Write out the records again, starting at the line that contains "Tradegate (50, 819)" and ending at the end of the records, with both of those lines included. Keep the wording of each line the same, and shift every coordinate in the answers by adding 107 to each number.

***** Task material *****

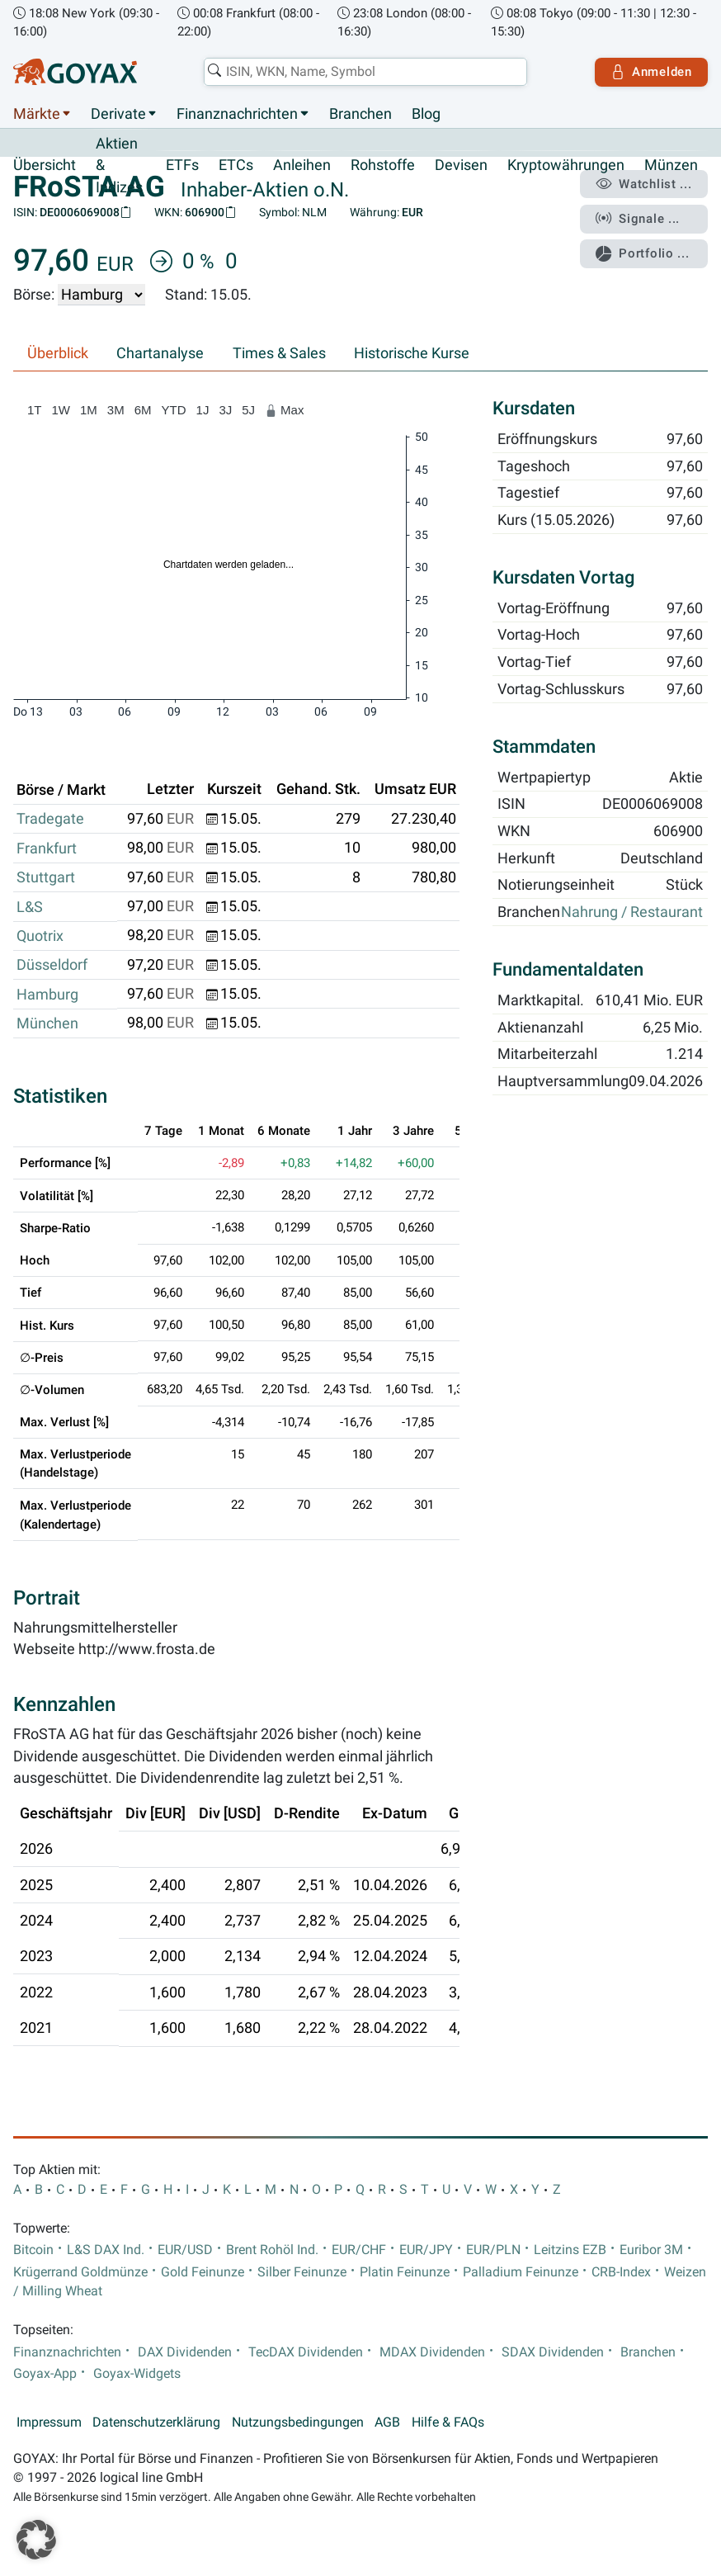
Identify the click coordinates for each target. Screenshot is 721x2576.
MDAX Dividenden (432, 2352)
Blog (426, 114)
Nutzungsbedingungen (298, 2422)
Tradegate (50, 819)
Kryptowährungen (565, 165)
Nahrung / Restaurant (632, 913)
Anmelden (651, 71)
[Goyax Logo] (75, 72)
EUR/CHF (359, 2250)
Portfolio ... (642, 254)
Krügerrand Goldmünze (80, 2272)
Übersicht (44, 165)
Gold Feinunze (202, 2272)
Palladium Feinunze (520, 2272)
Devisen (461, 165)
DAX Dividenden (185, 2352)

*****

Task solution =>
Tradegate (157, 926)
Kryptowährungen (672, 272)
Nahrung / Restaurant (739, 1020)
Anmelden (758, 178)
[Goyax Logo] (182, 179)
EUR/CHF (466, 2357)
Portfolio ... (749, 361)
Krügerrand Goldmünze (187, 2379)
Übersicht (151, 272)
Gold Feinunze (309, 2379)
Palladium Feinunze (627, 2379)
Devisen (568, 272)
DAX Dividenden (292, 2459)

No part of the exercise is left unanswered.